On Wednesday, Knesset Speaker Yariv Levin of Likud annulled a Knesset vote to open a parliamentary commission of inquiry into the affair, a move that sparked rage from the opposition.

Protesters in Tel Aviv's Rabin Square, October 24, 2020.Credit: Meged Gozani

Violence, threats and arrests continue

Past weeks' demonstrations have seen multiple violent attacks on protesters across Israel, including physical assaults and mace attacks.

At Rabin Square, one protester told Haaretz that a man in a car passed by them and pulled out a taser from the window to threaten them. "I was standing by the square and demonstrating, and I heard this electrical sound," said one of the protesters. "My partner told me that she saw the driver with a taser in his hand. In seconds he drove away." Police arrested three suspects, all aged 26, on suspicion of threatening the protesters.

At the square, police arrested an 18-year-old who broke onto the stage. In a statement, police said that he is suspected of an attempt to disturb the peace. Police "view violence and disturbing the peace of all kinds to be severe, particularly that intended to harm the freedom to demonstrate," the statement said.

Protesters for and against Netanyahu face off in Haifa, Ocotber 24, 2020.Credit: Rami Shllush

Police also arrested a bike courier with the Wolt food delivery service in Tel Aviv on suspicion of trying to run over protesters with his bicycle. Protesters at Habima Square also reported that eggs were thrown at them during their march, one of which hit a 12-year-old.
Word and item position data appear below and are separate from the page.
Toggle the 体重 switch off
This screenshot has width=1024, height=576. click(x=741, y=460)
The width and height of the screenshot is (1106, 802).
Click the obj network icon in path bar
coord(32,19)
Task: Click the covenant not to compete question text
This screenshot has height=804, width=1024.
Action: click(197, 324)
Another protester in the Tel Aviv suburb of Ramat Gan said that he was attacked by a passerby, and filed a police complaint against him. "I called out on a megaphone and all of a sudden I was pushed and hit hard from behind," the protester said. "This is the fifth time I've been personally attacked in the last month at this intersection. Passersby push, curse at you, spit," he said.  
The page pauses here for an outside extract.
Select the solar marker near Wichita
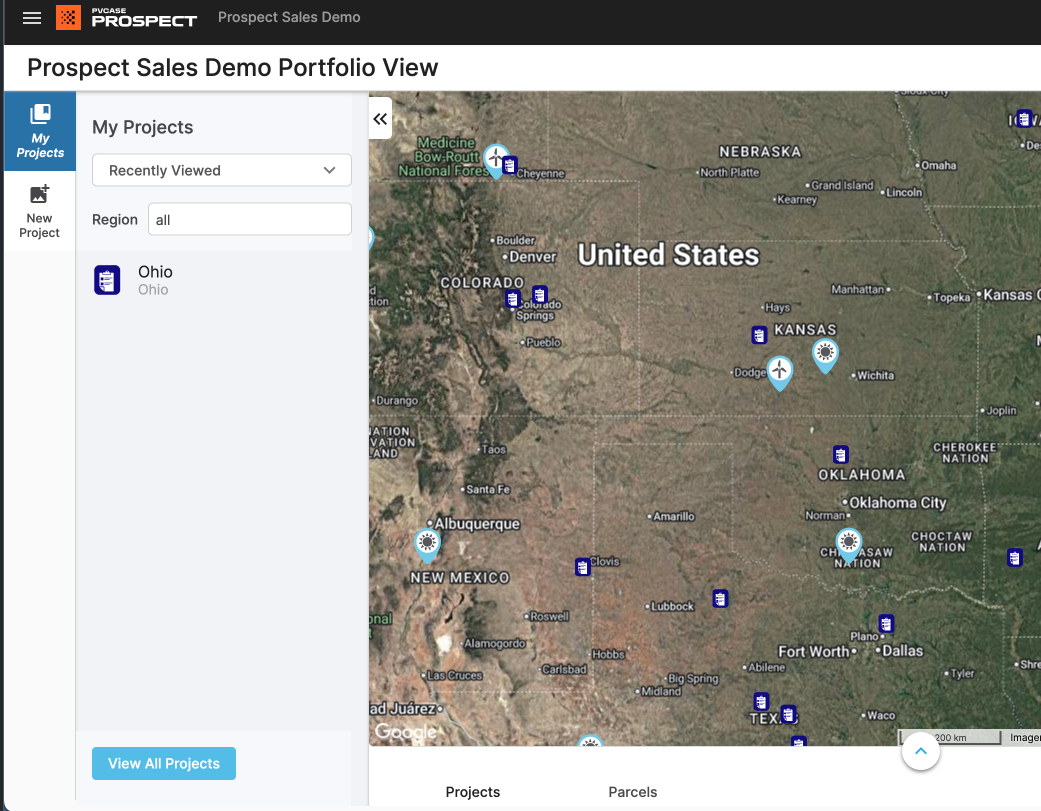The image size is (1041, 811). [x=824, y=352]
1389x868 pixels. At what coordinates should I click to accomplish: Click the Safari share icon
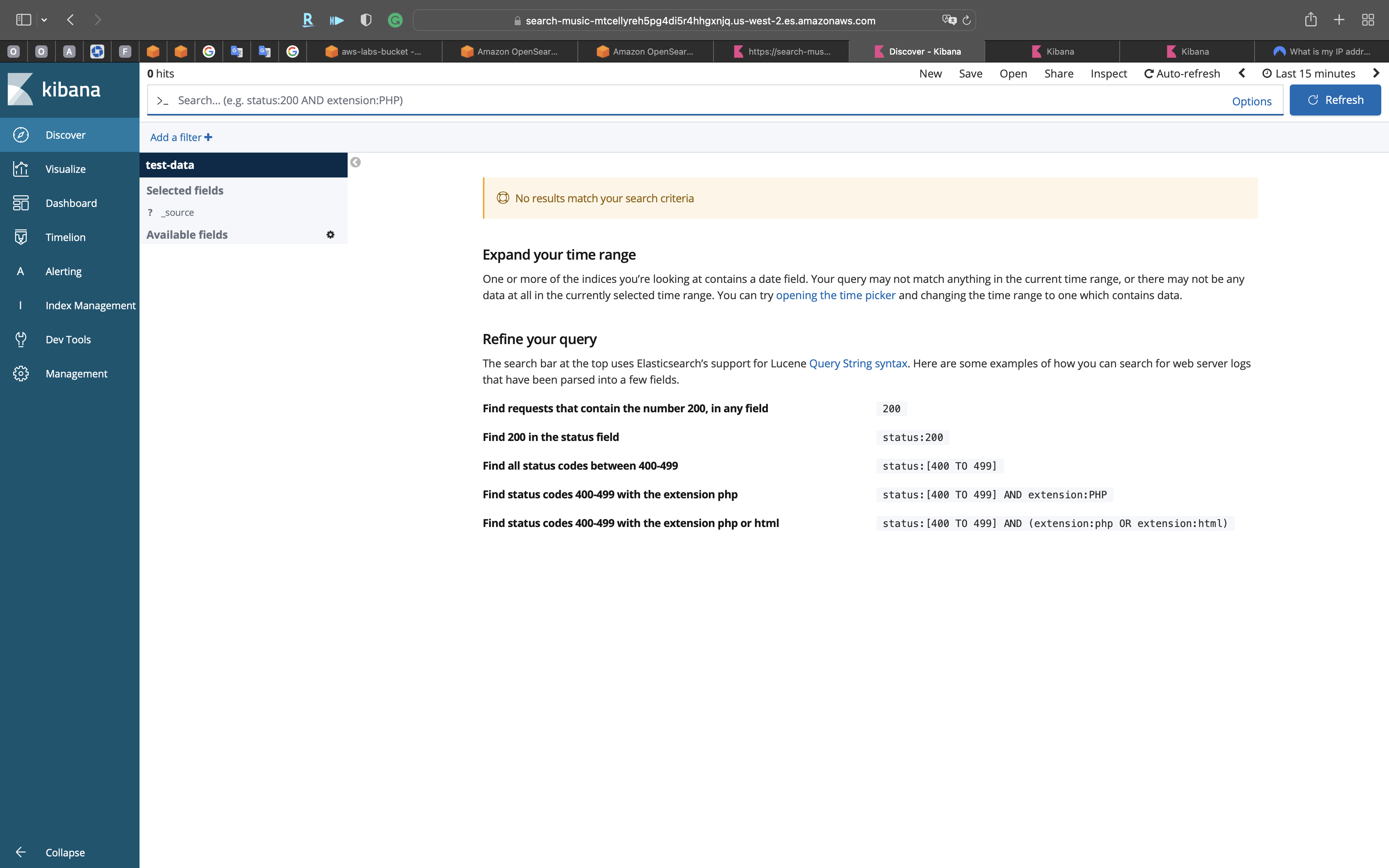pos(1310,20)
In Jerusalem, a 71-year-old was attacked and lightly injured at a demonstration after he was allegedly attacked and pushed down  stairs by two right-wing protesters.

At the Holon Mediatheque, the site of a violent attack on protesters by the right-wing La Familia group two weeks ago, police arrested a minor for throwing an egg at protesters. Because of clashes there in previous weeks, there is a large police presence at the city's protests.

One Haifa protester said she was hit by a flagpole by the passenger of a passing car. Other protesters took the information of the car, and the protester who was hurt will be filing a police report. 

Ahead of the demonstrations, a prominent member of the protest movement, Gonen Ben Itzhak, received a threatening phone call. The anonymous caller warned him "not to deal with" right-wing pro-Netanyahu figure Ron Carmeli Bouzaglo. 

The caller made contact a short time before Ben Itzhak submitted a request for an order distancing Carmeli Bouzaglo from anti-Netanyahu protest sites; Ben Itzhak says the right-wing figure has threatened to run over protesters in Whatsapp groups he runs. Carmeli Bouzaglo says he has no connection to the threatening call.  

Dozens of protesters in the Haifa neighborhood of Bat Galim moved to a different protest site this week, after they were attacked by some 15 right-wing counter protesters bearing Likud flags during last Saturday night's demonstration.

City council member and neighborhood resident Yael Shinar wrote on Facebook following last week's demonstration that "The past protests on Saturday night, and specifically last Saturday's protest, included serious physical and verbal violence that represent a red line and a warning sign." She continued, "Because the current location stirs trauma and much discomfort," and in light of requests from residents, the protest site would be moved.